Return every line of the listing below that contains the word "Select".

# STORED ROWS
____
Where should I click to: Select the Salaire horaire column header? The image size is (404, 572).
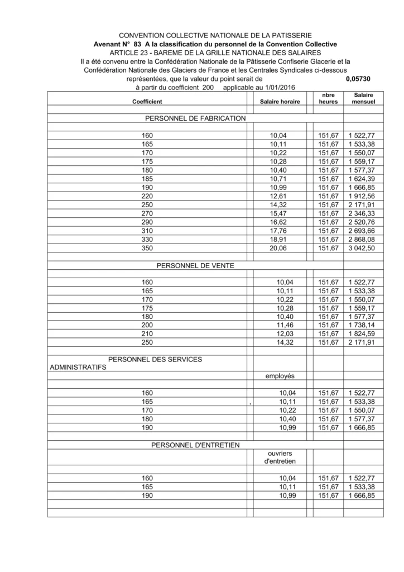[280, 102]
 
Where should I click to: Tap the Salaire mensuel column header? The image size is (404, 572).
[363, 99]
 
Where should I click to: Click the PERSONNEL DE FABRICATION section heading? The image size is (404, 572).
[195, 118]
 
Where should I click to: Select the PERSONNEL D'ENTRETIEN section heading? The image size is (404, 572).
[195, 445]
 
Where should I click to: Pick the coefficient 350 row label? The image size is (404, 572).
[147, 249]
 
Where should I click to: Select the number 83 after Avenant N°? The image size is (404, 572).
[138, 44]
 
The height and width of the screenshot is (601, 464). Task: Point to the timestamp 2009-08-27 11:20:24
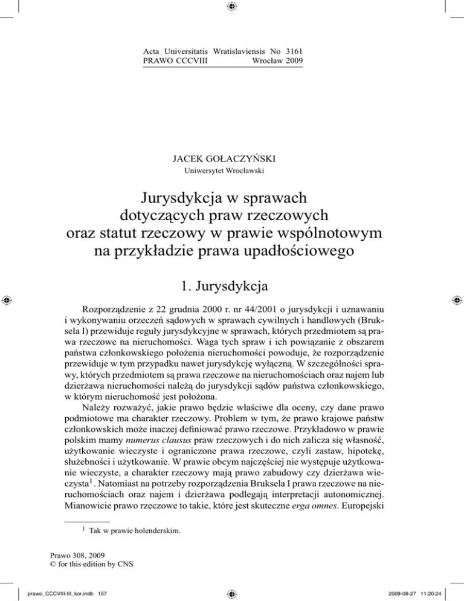[415, 590]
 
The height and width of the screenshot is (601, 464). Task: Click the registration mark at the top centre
[233, 7]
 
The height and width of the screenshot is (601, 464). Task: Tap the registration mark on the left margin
[7, 300]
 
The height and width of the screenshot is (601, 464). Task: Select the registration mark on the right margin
[457, 300]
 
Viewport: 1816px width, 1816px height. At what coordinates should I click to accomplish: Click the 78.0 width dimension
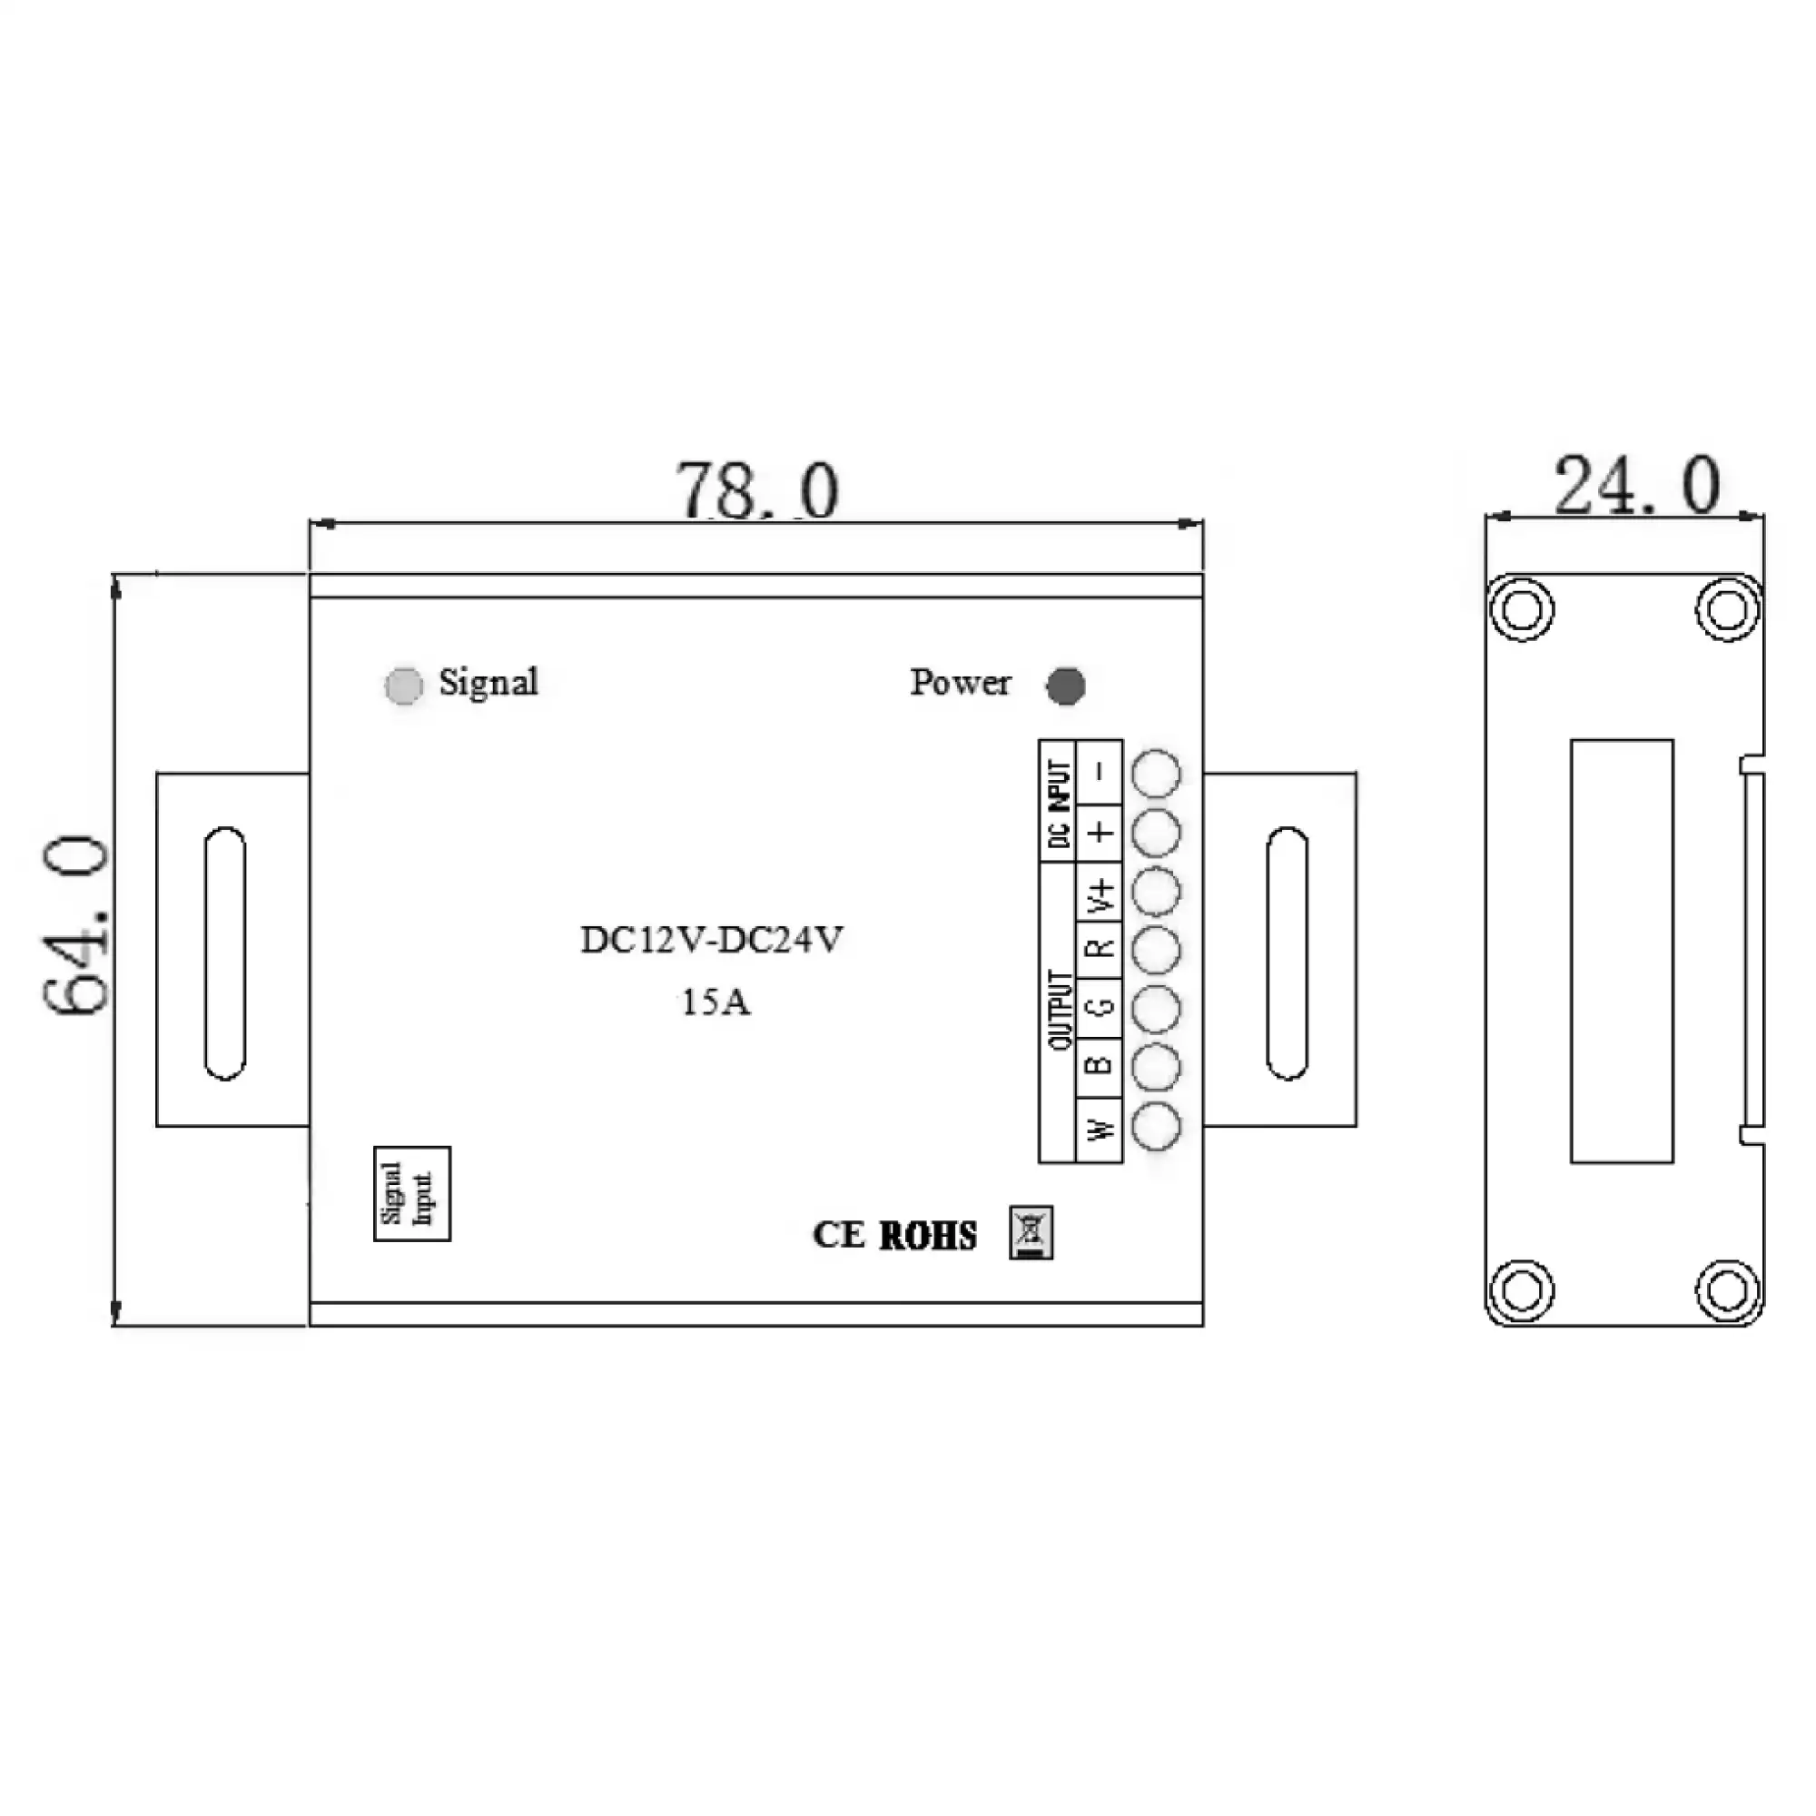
____
# REPLY
Where should I click to: Select the Salaire horaire column header? The image size is (404, 572).
Where should I click to: Select the PERSONNEL D'ENTRETIEN section heading? The image size is (404, 572).
Where should I click to: Select the number 83 after Avenant N°? The image size is (404, 572).
The height and width of the screenshot is (601, 464). Task: Select the registration mark on the right margin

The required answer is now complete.